═══ Input ═══

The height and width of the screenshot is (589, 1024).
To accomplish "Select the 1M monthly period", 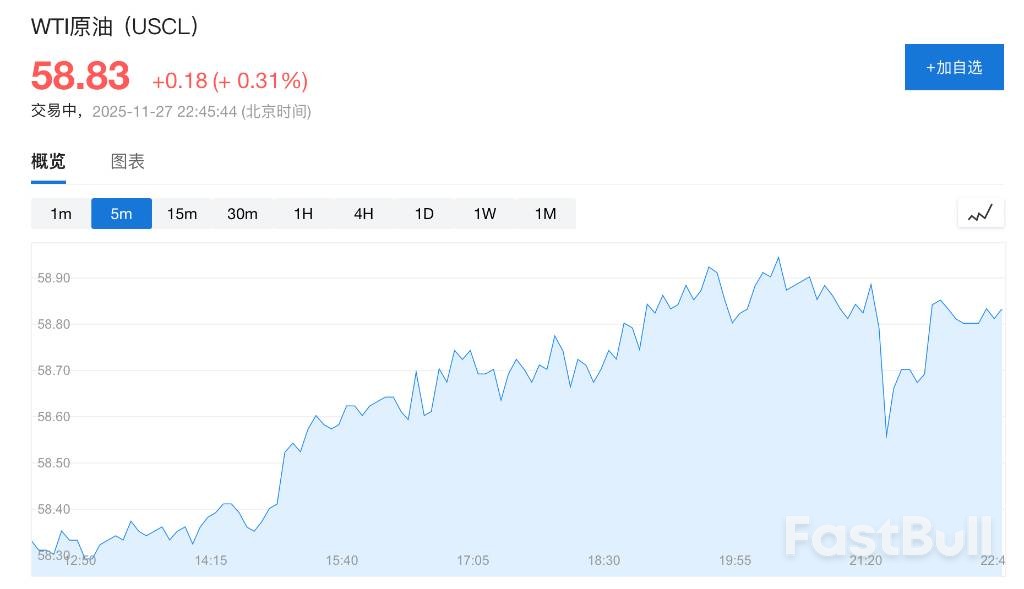I will click(545, 213).
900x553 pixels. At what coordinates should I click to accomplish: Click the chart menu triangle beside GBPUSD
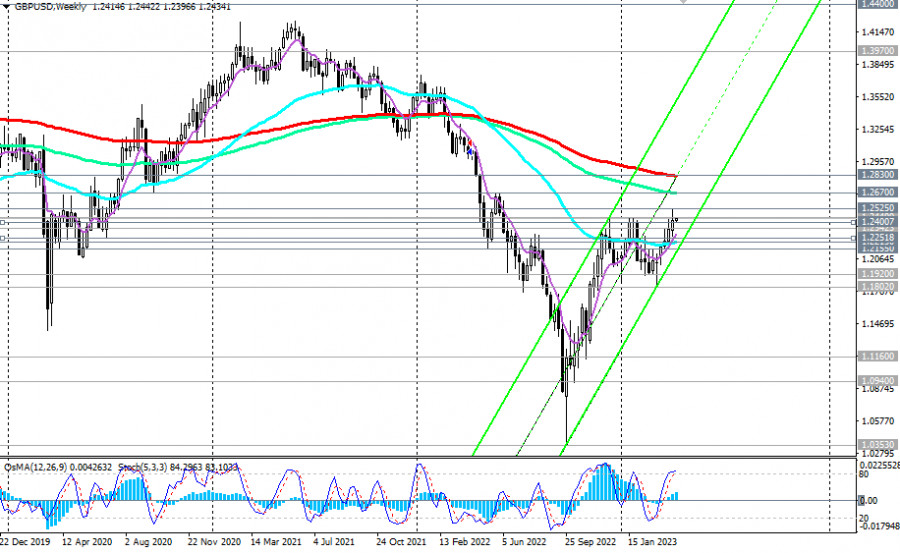tap(6, 7)
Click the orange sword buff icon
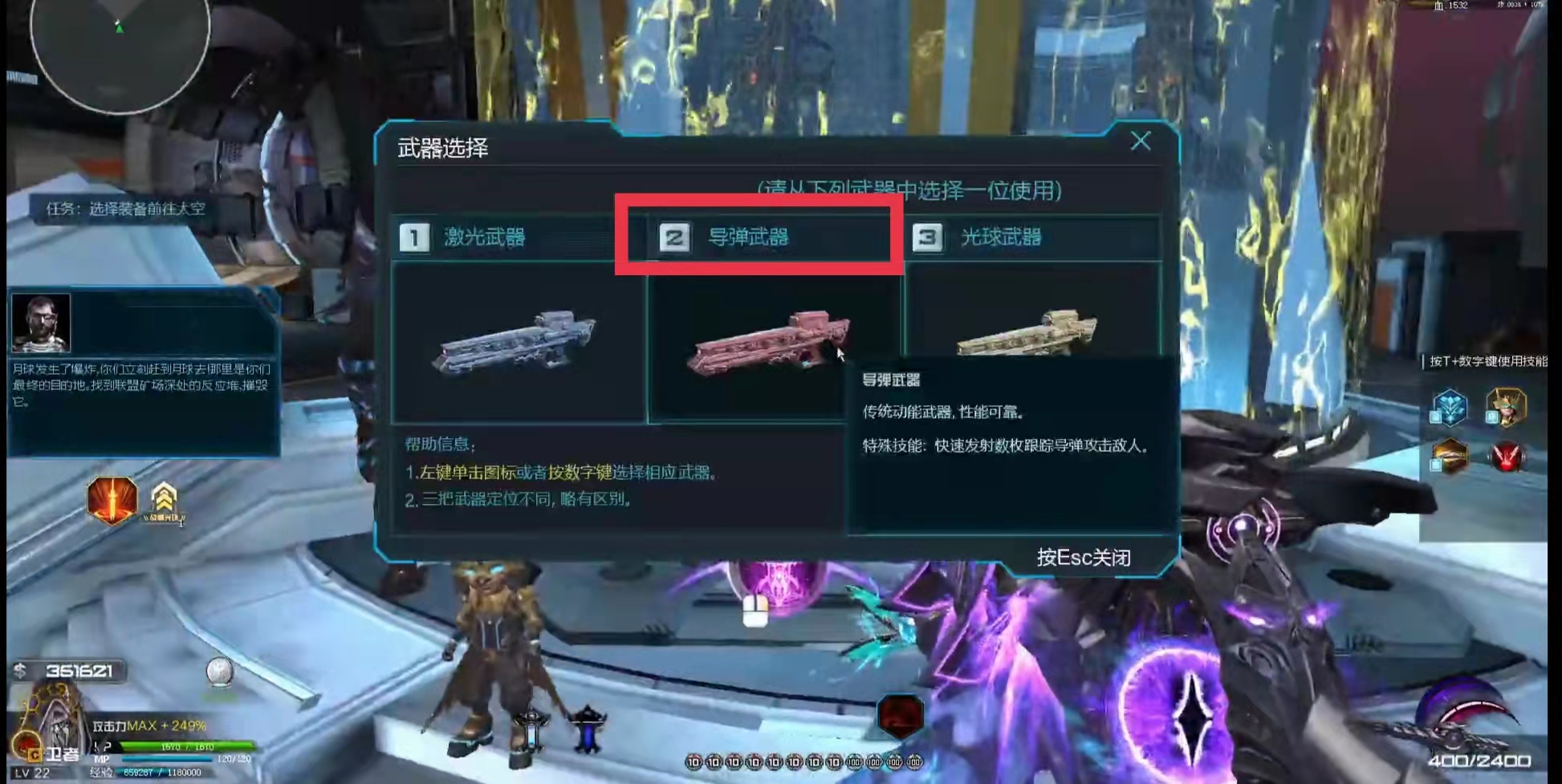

═══

Exercise
Write each line exactly as it appears, from the line that holds "900x553 pixels. At" through the closing line of the data above, and leave every picture out.

Reply to the task
900x553 pixels. At what coordinates should I click to accomplish: Click the chart menu triangle beside GBPUSD
tap(6, 7)
Click the orange sword buff icon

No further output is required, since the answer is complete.